Prevedere le occhiature in un formaggio

I meccanismi di formazione delle occhiature nei formaggi di tipo svizzero sono stati spiegati empiricamente ma è necessaria una maggiore conoscenza del fenomeno per poter prevedere i cambiamenti strutturali che possono portare a rotture del formaggio invece che a formazione di bolle. La microstruttura di un formaggio tipo svizzero è stata studiata con un approccio multi-scala.

Sono state usate due tecniche: la microscopia a luce diffusa per studiare i pattern dei grani della cagliata, e la microscopia confocale a scansione laser (CLSM) per studiare l’organizzazione della rete di grasso e proteine nella matrice casearia attorno alle occhiature. È stata riscontrata anisotropia in funzione alla direzione dell’analisi, con una differente organizzazione dei grani della cagliata lungo o perpendicolarmente all’asse di pressione del formaggio.

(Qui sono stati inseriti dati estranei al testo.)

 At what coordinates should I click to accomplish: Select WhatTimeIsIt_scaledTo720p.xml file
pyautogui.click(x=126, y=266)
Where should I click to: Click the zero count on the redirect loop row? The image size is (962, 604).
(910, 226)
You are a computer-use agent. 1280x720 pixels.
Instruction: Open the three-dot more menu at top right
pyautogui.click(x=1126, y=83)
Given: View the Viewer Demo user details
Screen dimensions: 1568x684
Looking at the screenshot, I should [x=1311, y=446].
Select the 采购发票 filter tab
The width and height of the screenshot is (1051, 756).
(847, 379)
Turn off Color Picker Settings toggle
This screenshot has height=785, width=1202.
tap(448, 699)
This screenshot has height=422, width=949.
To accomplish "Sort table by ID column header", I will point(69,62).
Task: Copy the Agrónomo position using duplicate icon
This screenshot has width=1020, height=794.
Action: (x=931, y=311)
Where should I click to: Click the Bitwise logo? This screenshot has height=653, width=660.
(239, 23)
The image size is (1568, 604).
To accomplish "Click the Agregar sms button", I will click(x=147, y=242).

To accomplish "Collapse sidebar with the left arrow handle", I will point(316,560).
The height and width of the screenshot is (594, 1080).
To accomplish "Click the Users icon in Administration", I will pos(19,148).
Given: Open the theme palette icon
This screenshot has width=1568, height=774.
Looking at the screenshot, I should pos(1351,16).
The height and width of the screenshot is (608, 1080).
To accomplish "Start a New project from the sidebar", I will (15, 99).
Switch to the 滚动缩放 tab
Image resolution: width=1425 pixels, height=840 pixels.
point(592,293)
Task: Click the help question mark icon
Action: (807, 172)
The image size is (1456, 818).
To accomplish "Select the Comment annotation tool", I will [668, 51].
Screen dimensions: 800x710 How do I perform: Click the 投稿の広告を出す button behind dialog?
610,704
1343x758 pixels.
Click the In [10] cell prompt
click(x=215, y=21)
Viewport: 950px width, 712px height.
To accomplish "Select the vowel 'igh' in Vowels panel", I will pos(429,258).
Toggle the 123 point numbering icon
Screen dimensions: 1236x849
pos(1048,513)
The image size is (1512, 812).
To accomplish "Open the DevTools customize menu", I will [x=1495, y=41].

I grani della cagliata sono risultati estremamente tirati attorno ai buchi.

La microscopia CLSM ha evidenziato una differenza nella composizione dei grani della cagliata dentro e alla superficie delle occhiature. Inoltre, i buchi sono stati osservati all’interfaccia dei grani, possibilmente in corrispondenza di piccoli occhi o dei punti di origine di rotture.